I have a pile of Sun X2200-M2 servers. These servers have ECC memory.

In some of these servers, I am getting warnings in the eLOM about "correctable ECC errors detected", eg:

# ssh regress11 ipmitool sel elist
   1 | 05/20/2010 | 14:20:27 | Memory CPU0 DIMM2 | Correctable ECC | Asserted
   2 | 05/20/2010 | 14:33:47 | Memory CPU0 DIMM2 | Correctable ECC | Asserted

...some more frequently than others.

The kernel on this particular system is throwing EDAC errors as well, although with far more frequency than the eLOM is recording ECC events:

EDAC k8 MC0: general bus error: participating processor(local node response), time-out(no timeout) memory transaction type(generic read), mem or i/o(mem access), cache level(generic)
MC0: CE page 0x42a194, offset 0x60, grain 8, syndrome 0xf654, row 4, channel 1, label "": k8_edac
MC0: CE - no information available: k8_edac Error Overflow set
EDAC k8 MC0: extended error code: ECC chipkill x4 error
EDAC k8 MC0: general bus error: participating processor(local node response), time-out(no timeout) memory transaction type(generic read), mem or i/o(mem access), cache level(generic)
MC0: CE page 0x48cb94, offset 0x10, grain 8, syndrome 0xf654, row 5, channel 1, label "": k8_edac
MC0: CE - no information available: k8_edac Error Overflow set
EDAC k8 MC0: extended error code: ECC chipkill x4 error

Now if the server is detecting Uncorrectable ECC, the system resets, so clearly that's bad and removing/replacing the identified stick or pair corrects the issue.

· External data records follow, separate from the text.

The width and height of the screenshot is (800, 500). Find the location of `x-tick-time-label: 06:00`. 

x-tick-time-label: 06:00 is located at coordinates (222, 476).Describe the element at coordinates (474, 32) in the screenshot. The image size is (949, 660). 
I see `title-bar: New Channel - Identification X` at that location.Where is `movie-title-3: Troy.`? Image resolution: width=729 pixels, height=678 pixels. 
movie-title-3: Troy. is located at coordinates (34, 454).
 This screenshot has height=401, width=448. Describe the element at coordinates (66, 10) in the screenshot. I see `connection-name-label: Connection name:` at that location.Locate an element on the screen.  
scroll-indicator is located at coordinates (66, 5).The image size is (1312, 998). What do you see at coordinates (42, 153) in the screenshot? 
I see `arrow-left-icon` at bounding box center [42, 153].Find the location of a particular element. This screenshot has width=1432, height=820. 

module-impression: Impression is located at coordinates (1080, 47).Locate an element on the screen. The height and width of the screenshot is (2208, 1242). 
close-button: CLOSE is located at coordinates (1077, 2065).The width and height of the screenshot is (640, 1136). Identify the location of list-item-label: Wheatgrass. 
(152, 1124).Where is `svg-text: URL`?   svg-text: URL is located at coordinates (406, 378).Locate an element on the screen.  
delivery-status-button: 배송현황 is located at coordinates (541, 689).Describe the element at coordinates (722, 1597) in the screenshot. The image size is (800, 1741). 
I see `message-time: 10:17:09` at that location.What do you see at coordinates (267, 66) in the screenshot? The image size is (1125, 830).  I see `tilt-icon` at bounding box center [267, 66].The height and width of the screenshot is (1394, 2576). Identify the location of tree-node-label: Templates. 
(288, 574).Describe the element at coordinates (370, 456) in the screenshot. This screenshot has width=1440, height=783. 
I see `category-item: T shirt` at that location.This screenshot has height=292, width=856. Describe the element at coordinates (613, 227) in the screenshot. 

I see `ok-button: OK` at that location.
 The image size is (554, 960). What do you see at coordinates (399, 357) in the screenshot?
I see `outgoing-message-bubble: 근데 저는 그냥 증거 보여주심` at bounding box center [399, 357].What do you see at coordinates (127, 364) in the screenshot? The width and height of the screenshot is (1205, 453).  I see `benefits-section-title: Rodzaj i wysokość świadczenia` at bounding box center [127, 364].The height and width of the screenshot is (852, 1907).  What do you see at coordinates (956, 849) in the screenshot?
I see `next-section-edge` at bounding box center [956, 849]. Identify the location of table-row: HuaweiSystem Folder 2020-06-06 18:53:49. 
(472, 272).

But I am thinking that if the error is Correctable, then there's no immediate issue -- I can treat this as a warning and be prepared to pull the stick/pair if an uncorrectable error starts occurring?


Solution 1:

Depends on how often you get the error. For a variety of reasons ECC should have to correct single-bit errors about once a year on average. If you're getting them significantly faster than that, or if they're multi-bit errors, you should be worried (I would replace the RAM ASAP).

Also, ECC isn't perfect. It's possible that the cumulative error passes ECC; that would show up as an OS crash or similar problem.